[Collected data]
⟨

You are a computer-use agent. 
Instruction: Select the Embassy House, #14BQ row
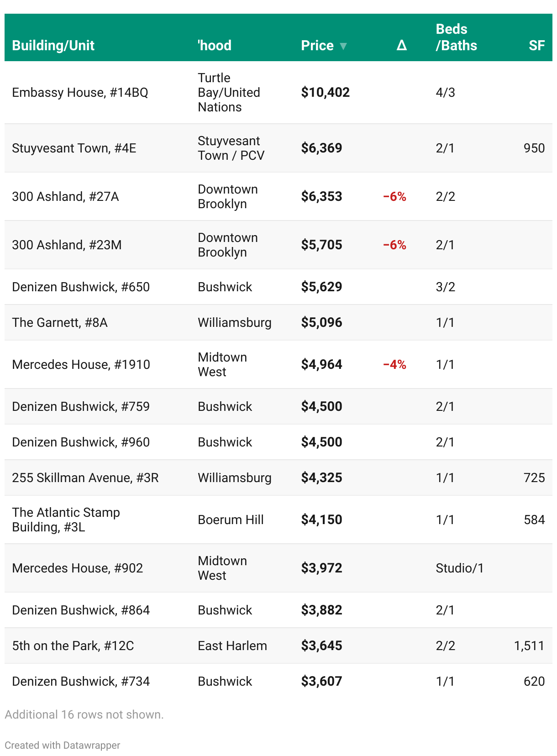tap(80, 93)
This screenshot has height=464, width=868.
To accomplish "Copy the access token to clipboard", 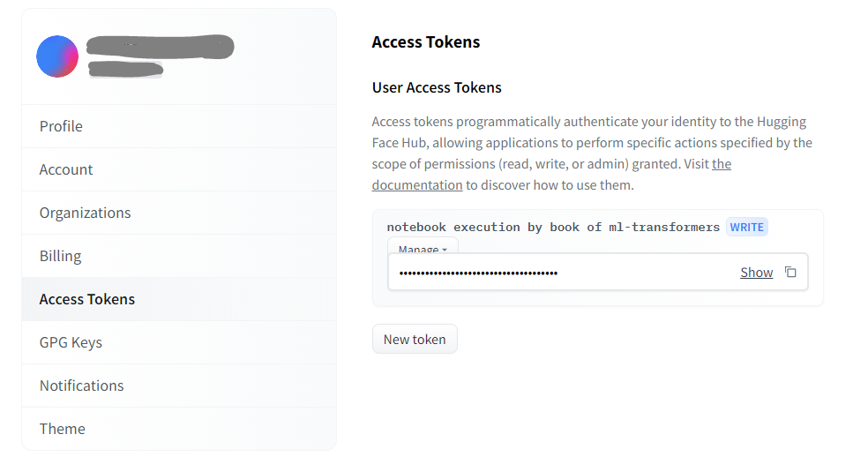I will 790,273.
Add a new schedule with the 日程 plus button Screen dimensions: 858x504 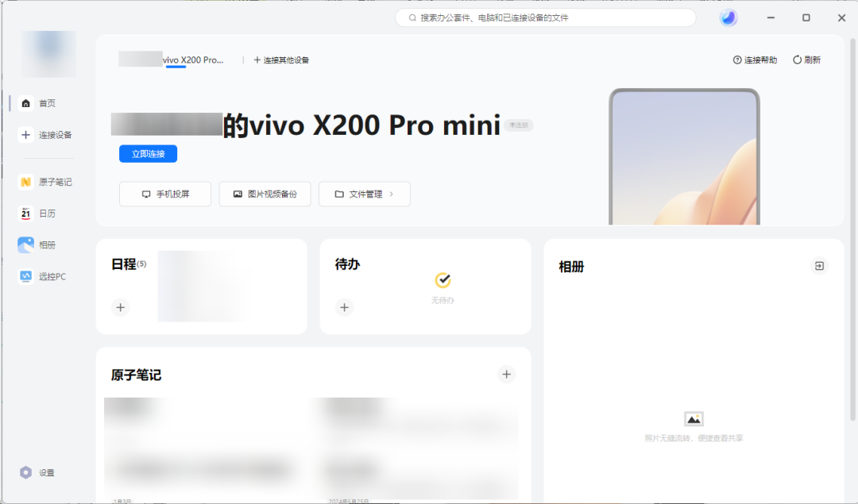[120, 307]
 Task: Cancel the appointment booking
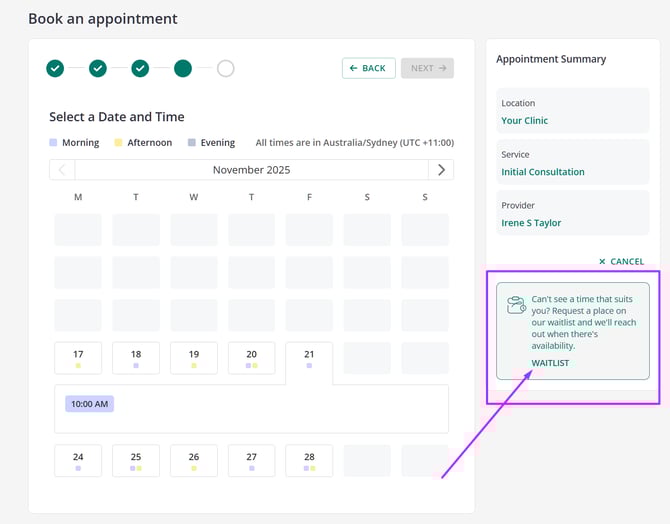pyautogui.click(x=621, y=262)
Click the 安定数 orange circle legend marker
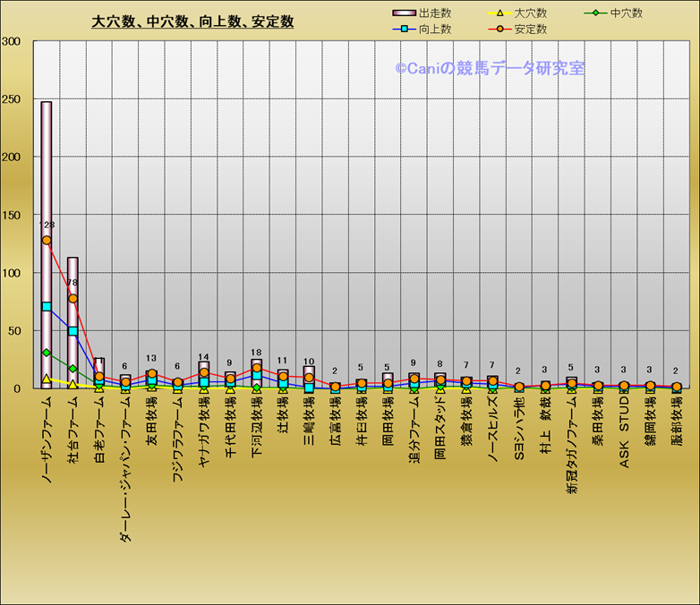The image size is (700, 605). (501, 30)
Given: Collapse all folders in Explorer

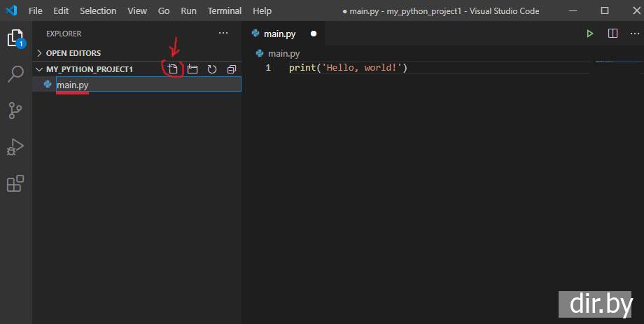Looking at the screenshot, I should (232, 69).
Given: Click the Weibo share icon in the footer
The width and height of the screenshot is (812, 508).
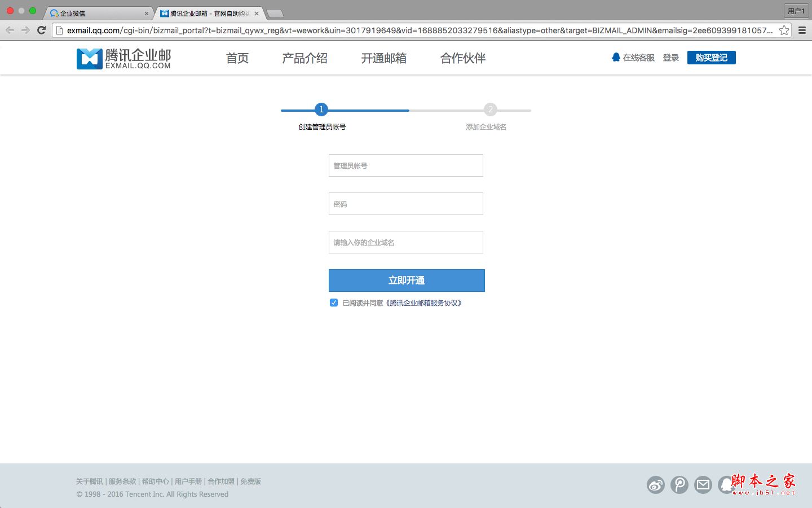Looking at the screenshot, I should coord(655,485).
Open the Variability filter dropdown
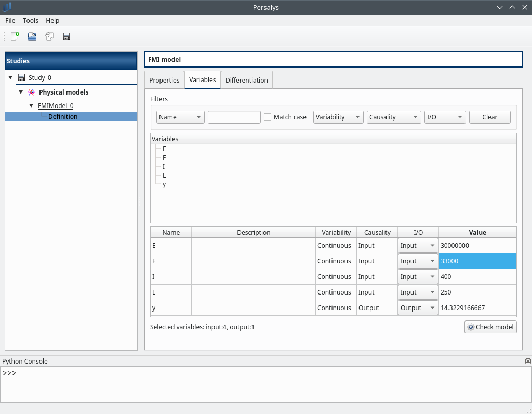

⟩

--- Task goal ---
Only the lines from the one containing "The width and" through the last line of the entries, both included, should be repeated exactly, and the pictures should be left out.

--- Result of the task ---
The width and height of the screenshot is (812, 508).
Looking at the screenshot, I should coord(655,485).
Open the Variability filter dropdown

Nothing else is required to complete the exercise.